For his part, RA found himself unable to get to the basket effectively. He was limited to only eight shots and three makes. He also got into foul trouble, forcing him to the bench for crucial second-half minutes. (He did, however, grab a game-high 16 rebounds.)
Taking advantage of the opportunities given them enabled the Tigers to limit the damage Brodeur was able to inflict. Adjusting to “events on the ground” frustrated the Quakers and sent Princeton’s confidence soaring.
- Tiger defense. Penn’s offense was the most productive in the Ivy League in November and December, averaging 79 points per game. Friday’s 58 was a season low. Penn’s average for the two Princeton games was 61.
Mitch Henderson’s most successful teams excel on defense. This group appears to be coming together in that regard at just the right time. In the early going Princeton was near the bottom of Division I in defending the three point line. Against Penn, the Tigers gave up only eight makes in 44 attempts, or less than 20%.

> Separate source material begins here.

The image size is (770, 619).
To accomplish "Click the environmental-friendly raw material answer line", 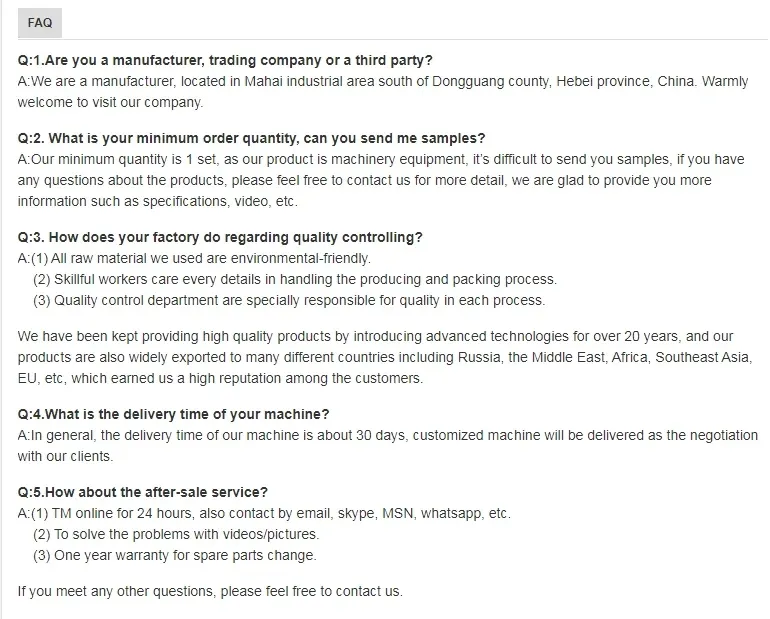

- The Morales Factor. The Tigers’ smallest player has the biggest heart. The kid known as “the Spark Plug” manages to use his speed and tenacity to make positive contributions in nearly every game. At the Palestra a week ago he was forced to get off a shot just as the shot clock was expiring. He made it over the much taller Ryan Betley to sustain Tiger momentum.
On Friday night, Henderson kept him on the floor for 17 minutes, with instructions to harass his man endlessly. At one point late in the second half he found himself one-on-one with Brodeur after a switch. Naturally, the Quakers got the ball inside, seeking to exploit the mismatch. Just as naturally, Morales slapped the ball away into the hands of a teammate, avoiding an almost certain Quaker score.
In the last 20 seconds, Morales had the ball and the Tigers had a three-point lead. With all his teammates covered and the shot clock once again running out, Morales headed for the basket. His twisting, left-handed prayer was answered. Tigers up five with nine seconds to go.
Game over. The kid Henderson lovingly calls “my knucklehead” came through again.
The Tigers once again go into the winter hiatus atop the Ivy League at 2-0. We must all hope that no player decides to visit a Wawa at 2 a.m. this year. See you in three weeks.